For O'Neal, who has emerged as the team leader, the new rigor was just what he needed. He refers to the coach as "my white father," an authority figure as formidable as Shaq's stepfather, Phil Harrison, an Army sergeant. "It's definitely not as fun as the first few years here," he admits. But now, he says, "Been there, done that." Shaq and Harper laid down a team mandate during this year's playoffs: No partying until the title is won. After the Lakers crushed Indiana in game one last Tuesday, several of the Pacer players made the scene at Goodbar in West Hollywood, a club partly owned by O'Neal; no Lakers were on hand.

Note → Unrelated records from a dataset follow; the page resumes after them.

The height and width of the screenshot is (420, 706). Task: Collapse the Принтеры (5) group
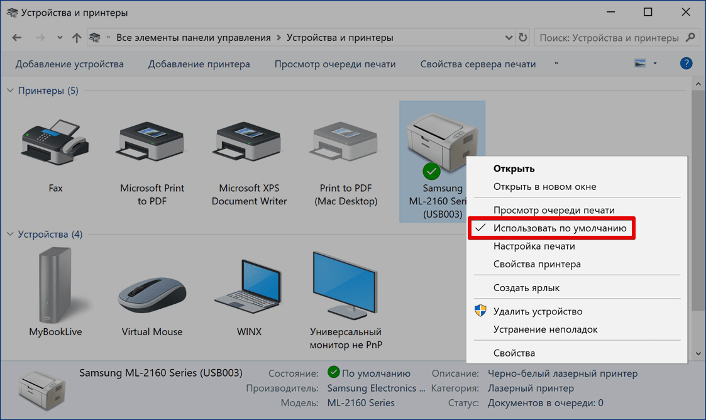pyautogui.click(x=10, y=91)
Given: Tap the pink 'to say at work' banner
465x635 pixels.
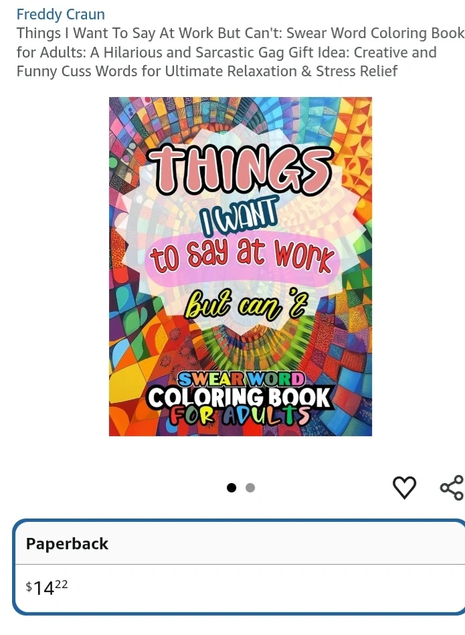Looking at the screenshot, I should click(x=242, y=258).
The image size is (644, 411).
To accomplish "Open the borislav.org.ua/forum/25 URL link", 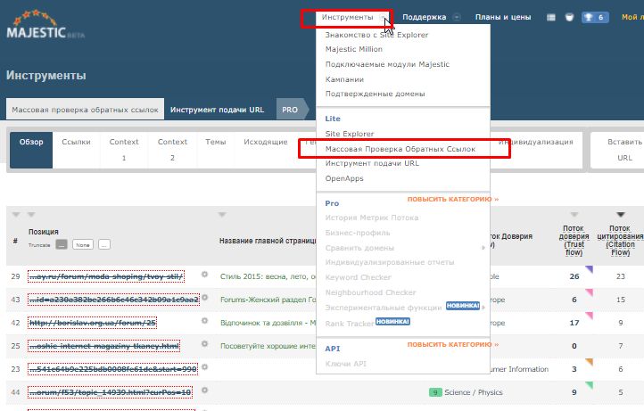I will click(x=92, y=322).
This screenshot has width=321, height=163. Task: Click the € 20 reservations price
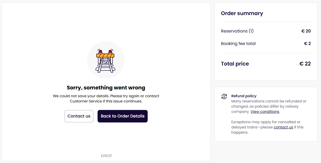tap(306, 31)
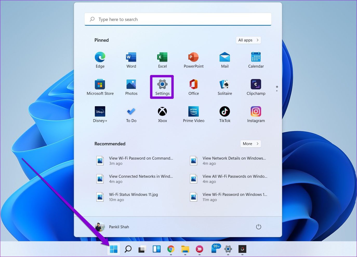This screenshot has height=257, width=357.
Task: Launch Google Chrome from the taskbar
Action: [171, 249]
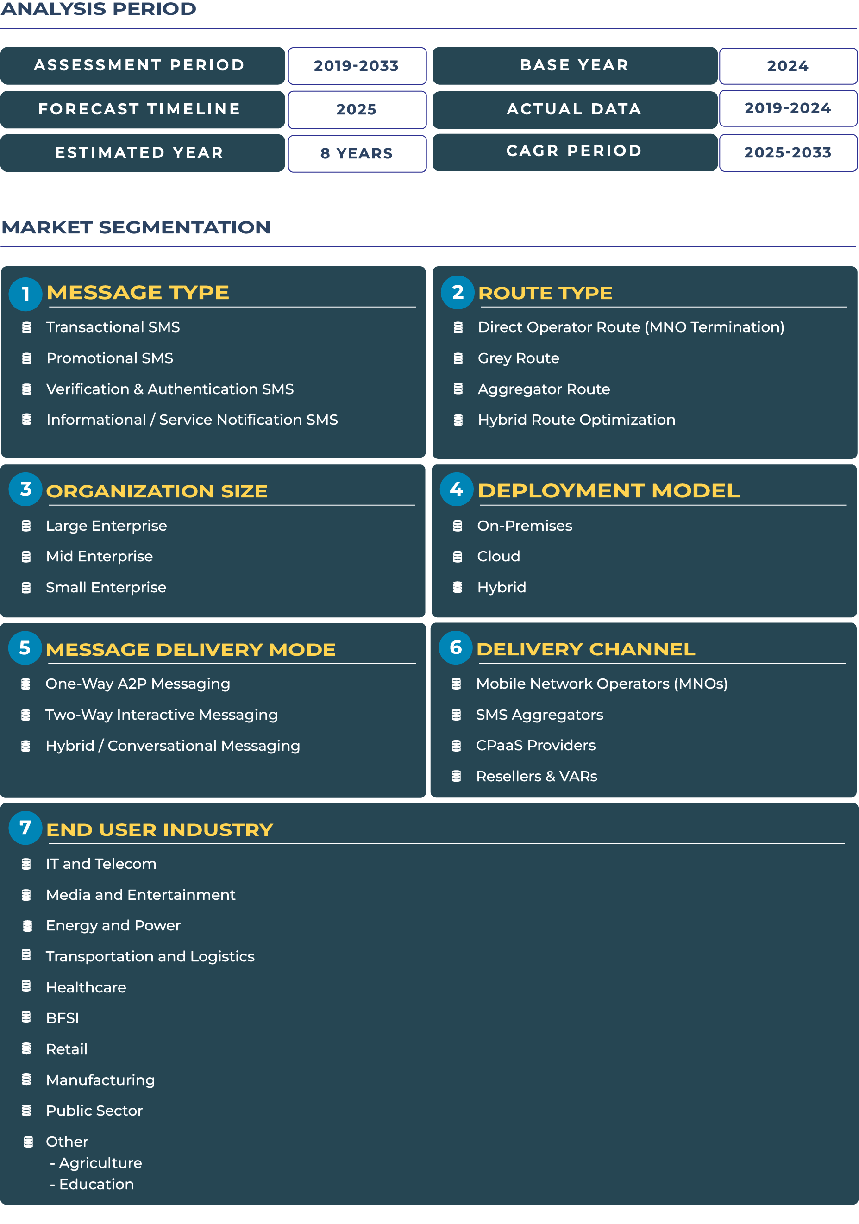Image resolution: width=859 pixels, height=1224 pixels.
Task: Select the CAGR Period label
Action: coord(574,152)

Though known for combining his famed "Triangle Offense" with Zen and Native American rituals in Chicago --Knicks coach Jeff Van Gundy called him Big Chief Triangle --he's downplayed the New Agey biz in L.A. "A lot of us were worried that Phil was going to have some real crazy stuff," says Bryant. Jackson had the team play without a ball at the first team meeting, but waited until January before he led the team in meditation for the first time. It was just enough, according to Bryant. "It gets and keeps us in focus. Everyone knows that was our weak point."

Some of Jackson's more heavy-handed attempts to play guru haven't been successful. As in the past, he gave players books to read: Nietzsche's "Ecce Homo" for O'Neal, Chinua Achebe's "Things Fall Apart" for Fisher. For Bryant, who grew up in Europe, he chose Paul Beatty's "The White Boy Shuffle," about the identity crisis of a black kid living in a white world. Teammates say Bryant was insulted by the choice. "Haven't read [it] and probably won't" was all Bryant would say.

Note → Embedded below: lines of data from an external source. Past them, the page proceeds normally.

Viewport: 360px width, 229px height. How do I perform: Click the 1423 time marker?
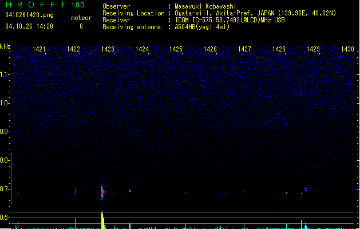tap(108, 50)
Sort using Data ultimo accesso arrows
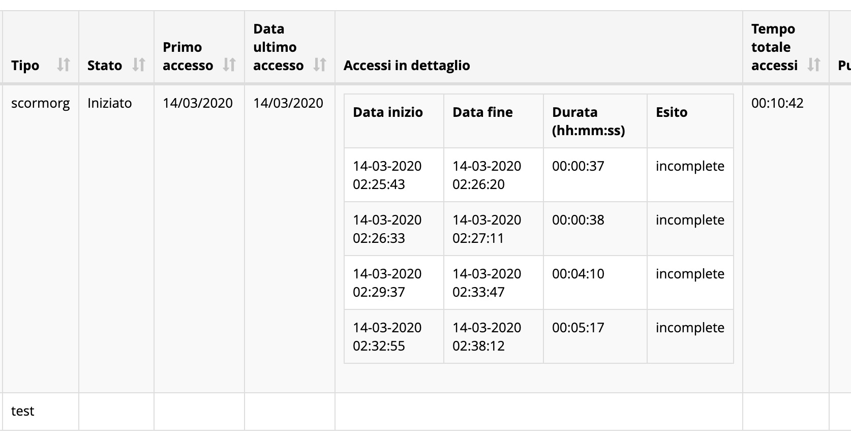This screenshot has width=851, height=440. (x=320, y=65)
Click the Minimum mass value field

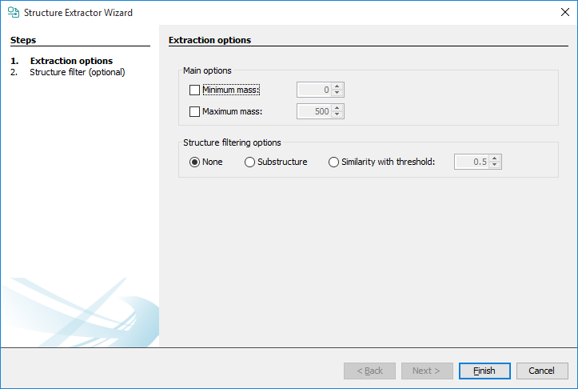314,90
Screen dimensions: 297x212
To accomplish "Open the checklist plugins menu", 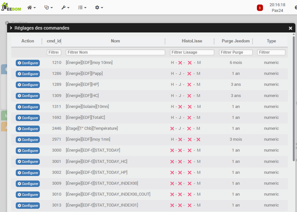I will click(82, 7).
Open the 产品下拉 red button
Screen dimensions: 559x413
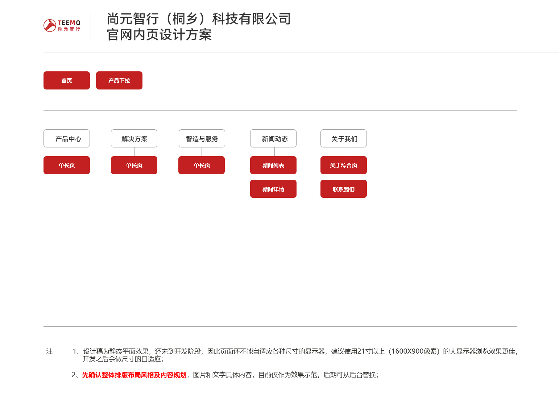click(119, 80)
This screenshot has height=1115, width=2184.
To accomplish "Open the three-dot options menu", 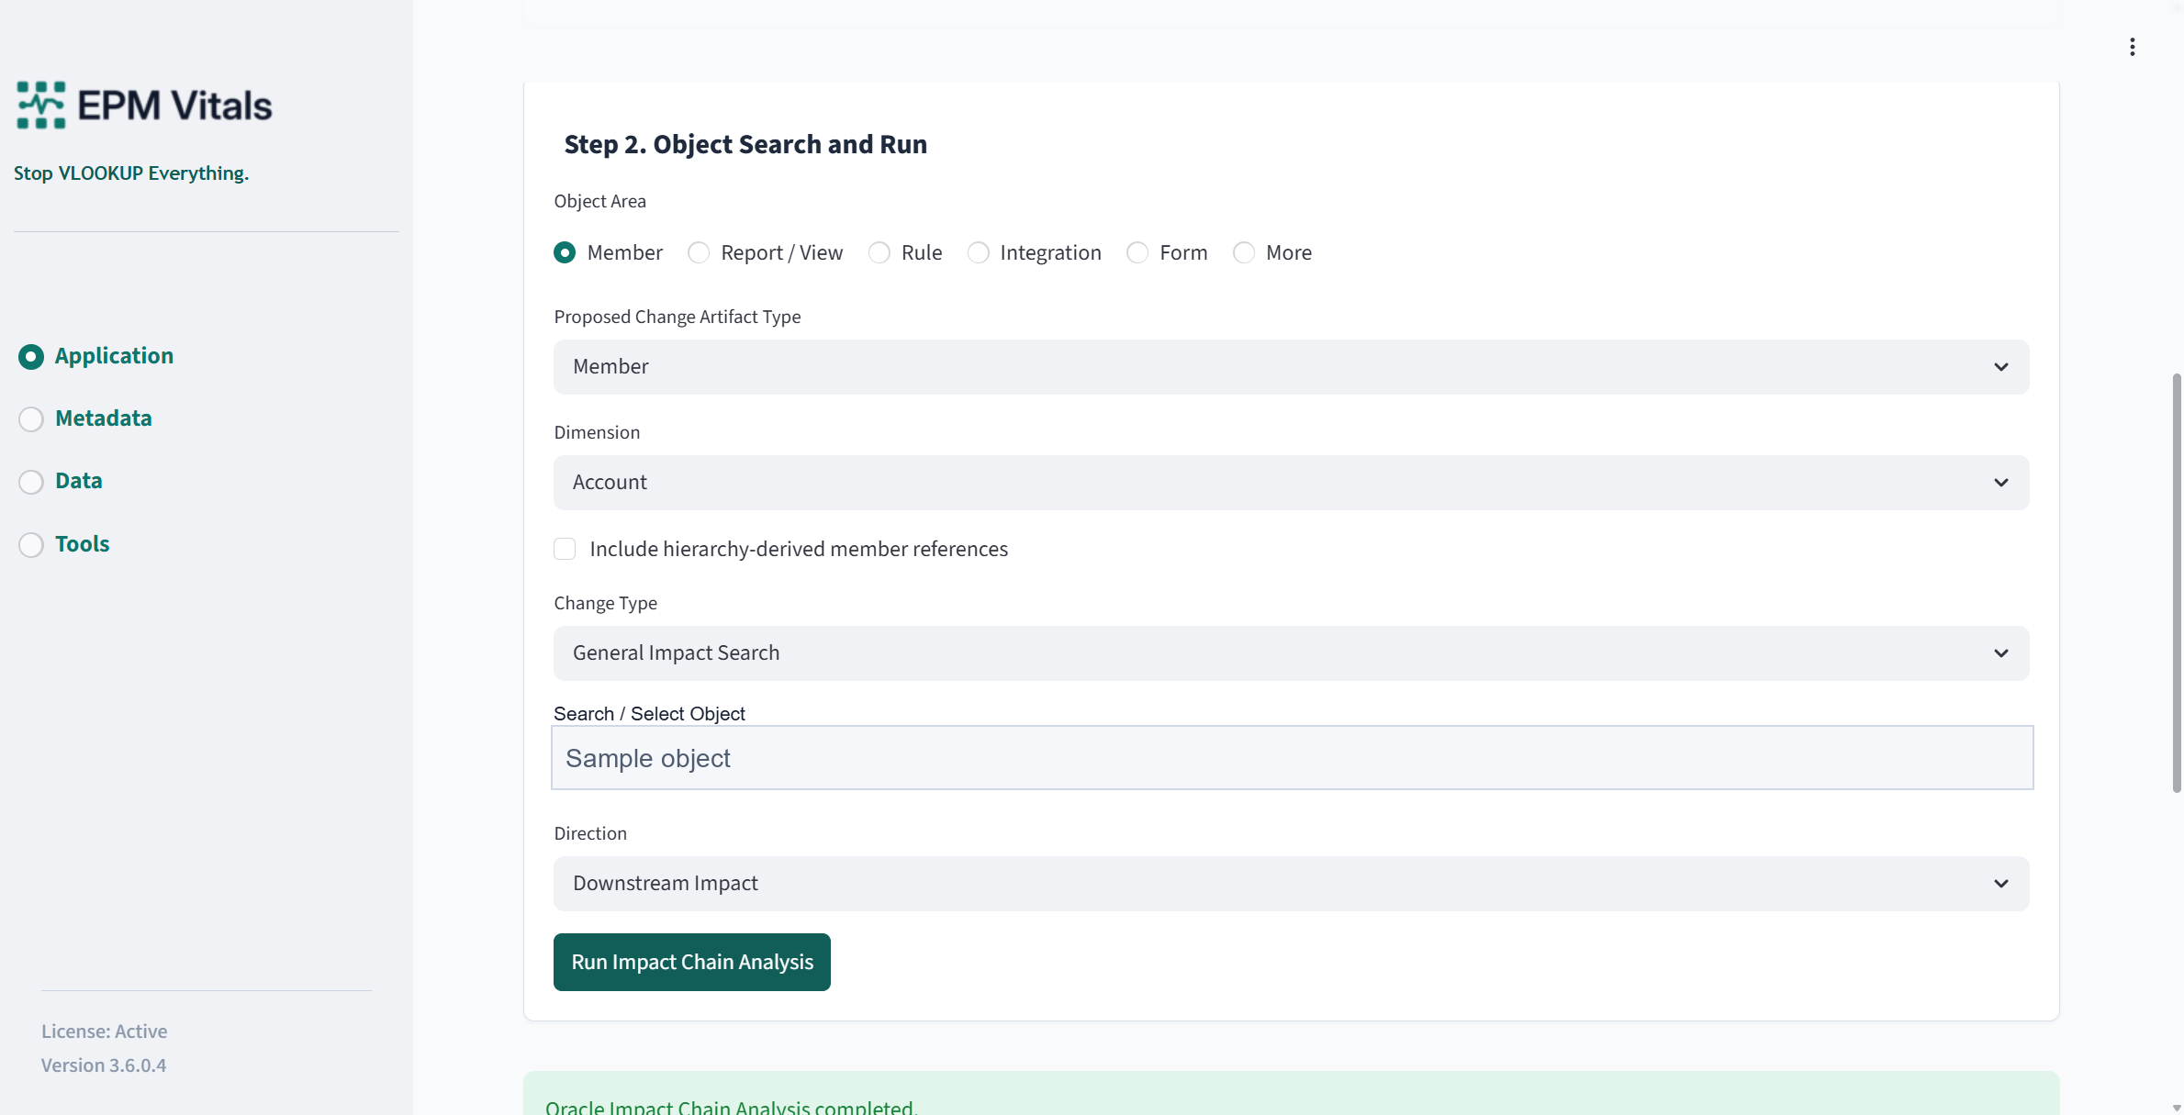I will click(2132, 47).

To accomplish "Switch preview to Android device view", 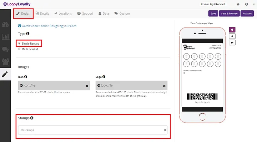I will 232,36.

The maturation of Kobe Bryant (whose playing status in the finals became uncertain after he sprained an ankle in game two) has been Jackson's biggest challenge. Prodigiously gifted, Bryant can also get under his teammates' skin --an occasional ball hog on the court and standoffish in the locker room. He keeps a distance from the team revelry, and recently announced his engagement to an 18-year-old high-school senior, causing a rumble of disapproval among his teammates. At a meeting earlier this year, Jackson was surprised by Bryant's desire to be team captain. "Well," Jackson told him, "you can't be captain if nobody follows you." Kobe's rapprochement with Shaq also remains a work in progress, rising and falling with the number of shots Bryant takes. "We don't hang out per se, but we've learned to make it work out there," says Bryant.

As the Pacer series opened in Los Angeles last week the rap world and the Hollywood glitterati were flossing in force. Actress and Laker die-hard Dyan Cannon lavished homemade baked goods on the parking valets; Jack Nicholson and Snoop both sported the colors. Showtime, as they say in Los Angeles, is back. In a season when television ratings are down 20 percent, the glam riot of the new hip-hop Lakers may be the league's, or at least the network's, last best hope. They can be inspiring or infuriating, gifted or spoiled. But don't you wish you could be there?